Set-up virtual machines

Overview

Info

Estimated time for section: 45 minutes

The following section details how to set-up cloud infrastructure on GCP.

These steps need to be completed once per PROJECT.

Set-up virtual machines
Set-up storage infrastructure

This step needs to be completed once per USER. That is, if a team is working on a project, each individual member with a Google Account has to execute the steps listed below.

Set-up user

Tutorial package

This tutorial has a package (link to repo) that contains several scripts and synthetic datasets useful for this tutorial. Note that depending on your specific needs, not every file in this package needs to be used.

Create and configure the google cloud project

This first step creates your project in Google Cloud Platform. This step only needs to be done once.

Go to https://cloud.google.com/ and sign in with an account associated with your institution or university. Note that if you just sign in with your personal Google account, there is a chance that an eventual request for GPU quota will be denied, so it is highly suggested attempting to sign in with an institutional email address.

If this is your first time logging into Google Cloud Platform, first we need to create a project. Navigate to the console.cloud.google.com/compute and then fill out the details needed to create a project.

Next, you have to link your account to a billing account by entering a credit card. Navigate back to the dashboard at console.cloud.google.com/home and then click 'Billing,' located on the right side. Here you can add a method to pay for GPUs.
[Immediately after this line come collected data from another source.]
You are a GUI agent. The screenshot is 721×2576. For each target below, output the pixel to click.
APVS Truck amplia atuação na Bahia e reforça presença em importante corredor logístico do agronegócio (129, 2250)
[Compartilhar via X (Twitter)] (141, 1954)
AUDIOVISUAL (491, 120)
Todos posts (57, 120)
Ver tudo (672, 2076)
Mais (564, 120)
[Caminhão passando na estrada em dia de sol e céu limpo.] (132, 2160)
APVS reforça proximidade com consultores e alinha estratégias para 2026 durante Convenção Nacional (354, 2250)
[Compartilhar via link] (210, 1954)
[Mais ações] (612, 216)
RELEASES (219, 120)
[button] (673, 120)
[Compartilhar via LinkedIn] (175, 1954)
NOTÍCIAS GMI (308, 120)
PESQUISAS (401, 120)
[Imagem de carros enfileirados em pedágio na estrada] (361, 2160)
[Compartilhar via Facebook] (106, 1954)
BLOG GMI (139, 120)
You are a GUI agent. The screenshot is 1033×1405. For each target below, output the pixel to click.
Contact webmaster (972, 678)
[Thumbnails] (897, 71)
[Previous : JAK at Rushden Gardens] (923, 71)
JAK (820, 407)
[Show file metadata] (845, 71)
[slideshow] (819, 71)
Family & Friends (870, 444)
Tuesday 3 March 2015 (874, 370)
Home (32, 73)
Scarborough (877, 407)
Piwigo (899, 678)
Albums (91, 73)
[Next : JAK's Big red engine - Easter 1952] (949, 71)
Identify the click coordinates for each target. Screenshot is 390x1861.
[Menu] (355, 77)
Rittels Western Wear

Requesting additional GPU quota

Compute Engine enforces quota to prevent unforseen spikes in GPU usage. The quota enforces an upper bound on how many GPUs can be created in each zone. Thus, you must make sure your quota allows you to have enough GPUs to run your client machines, and if not, request additional quota. Google may take up to 48 hours to allocate quota (although generally much faster than this), so it is recommended to request additional quota well before planning to begin a run.

Generally, we need to increase our quota of 1) # of GPUs, 2) # of global GPUs, and 3) # of global CPUs.

In order to request quota, navigate to https://console.cloud.google.com/iam-admin/quotas, open up the 'Metric' drop down menu, de-select all by clicking 'none.'

First, scroll down to find an appropriate GPU that you will be attaching to your virtual machines. The user can choose any GPU that suits their purpose; the default one used in this tutorial is NVIDIA K80 GPU. Note, the selected GPU works well as 'normal' type, not 'committed' (higher costs) or 'preemptible' (short-lived VMs).

Select the chosen GPU, and then scroll down to the specific region you want to increase quota in. Once you select it, click the 'Edit Quotas,' and fill in the information.

To follow this tutorial exactly, you need at least 4 NVIDA K80 GPUs in us-central1-c, and 4 NVIDIA K80 GPUs in us-east1-c.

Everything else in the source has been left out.